Curcumin mediates both dilation and constriction of peripheral arterioles via adrenergic receptors

Curcumin has wound healing attributes mediated through a plethora of biological activities that in general are not ascribed to specific receptors. Recently we have demonstrated that i.v. curcumin limits burn injury progression in a rat model. Since decreased microvascular perfusion is a central element of burn injury progression, we hypothesized that curcumin may induce vasodilation in peripheral arterioles, to improve perfusion. Using mucosal microcirculation as an in situ assay, cheek pouch tissue was exteriorized in anesthetized (phentobarbital 70 mg/kg i.p.) male hamsters (N=60) to observe the terminal feed arterioles (~8μm diameter) and the immediately upstream arcade arterioles (~20μm). Curcumin (10(−12) – 10(−4)mol/L) was applied dose-wise (micropipette, 60 seconds).
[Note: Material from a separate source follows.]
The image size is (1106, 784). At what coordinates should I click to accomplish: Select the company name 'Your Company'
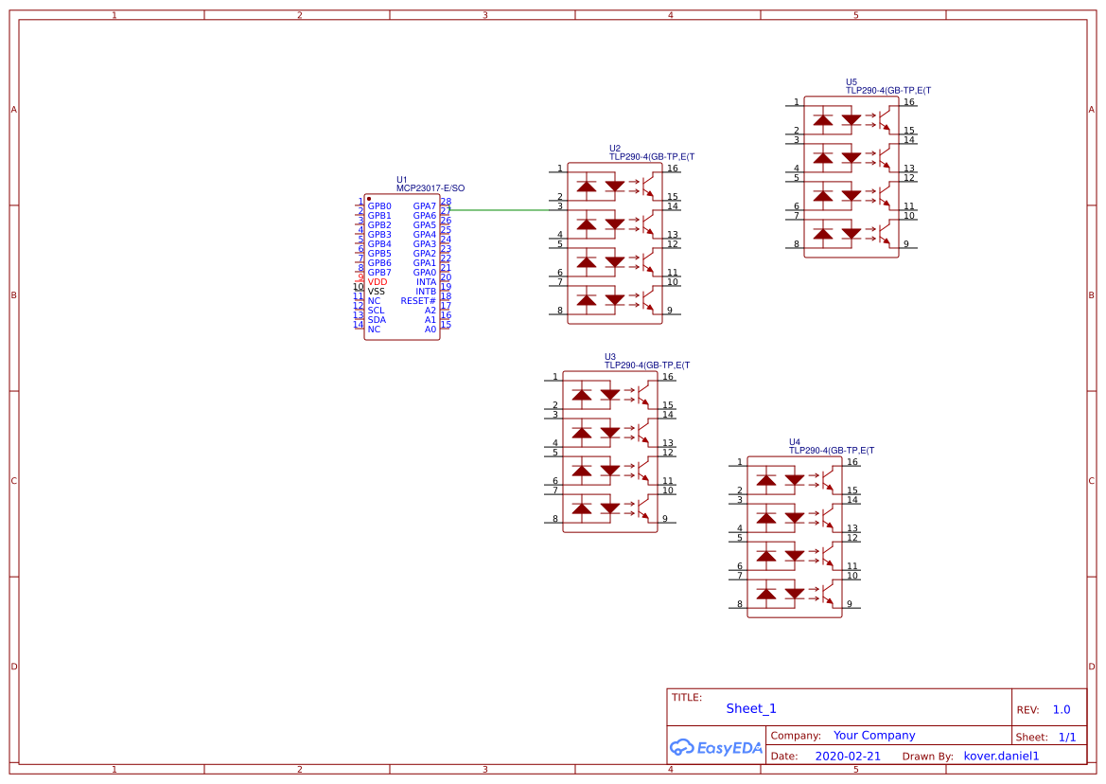pos(874,735)
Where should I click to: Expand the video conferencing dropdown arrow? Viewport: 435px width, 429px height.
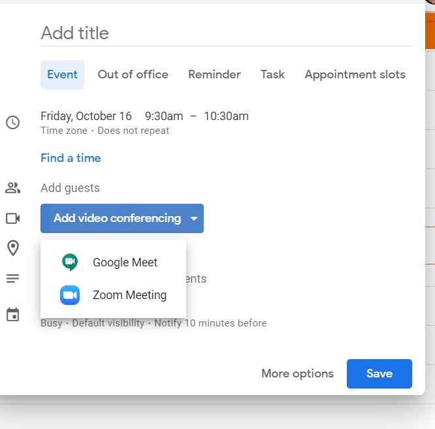click(194, 219)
Subnanomolar curcumin dilated whereas micromolar doses constricted the arterioles. For the terminal arteriole: vasodilation logEC50 −10.3±0.2, peak dilation +39±1%; vasconstriction logEC50 −8.0±0.4, peak constriction −14±2%. Simultaneous atropine (muscarinic antagonist) or PD142893 (endothelin antagonist) had no effect. Propranolol (β-Ad antagonist) enhanced constriction by removing the vasodilation response to curcumin. Phentolamine (α-Ad antagonist) enhanced dilation to curcumin by removing the vasoconstriction response. Thus, the curcumin vasomotor activity on microcirculation was α-Ad and β-Ad receptor-dependent and its net vasoactive effect was concentration and time dependent.